# Hello, been a member since 2006, but not many posts.



## MysticWind (Sep 27, 2003)

Just want to be able to see the links and websites as well as all the other posts. So will have to be annoying for a while, sorry.


----------



## MysticWind (Sep 27, 2003)

Just want to be able to see the links and websites as well as all the other posts. So will have to be annoying for a while, sorry.


----------



## deniseO30 (Nov 27, 2006)

It quality more the quantity.  welcome to the boards!


----------



## newhaul (Feb 19, 2010)

Welcome check the http://www.sailnet.com/forums/general-discussion-sailing-related/115073-voyaging-$500-per-month.html its easy to over post in that thread and being from where you are I'm sure you could contribute greatly to the discussion


----------



## miatapaul (Dec 15, 2006)

== Data block ==

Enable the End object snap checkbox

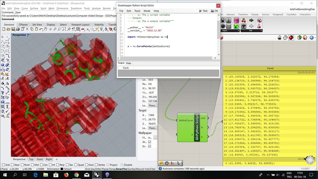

== Exercise task 1 ==
List each distinct username that heads a post in the forum thread.
== Exercise task 2 ==
Reproduce the forum thread word for word, from "## newhaul (Feb" up to and including "(Dec 15, 2006)".
Use only the forum thread, not the data.

== Reply 1 ==
MysticWind
deniseO30
newhaul
miatapaul

== Reply 2 ==
## newhaul (Feb 19, 2010)

Welcome check the http://www.sailnet.com/forums/general-discussion-sailing-related/115073-voyaging-$500-per-month.html its easy to over post in that thread and being from where you are I'm sure you could contribute greatly to the discussion


----------



## miatapaul (Dec 15, 2006)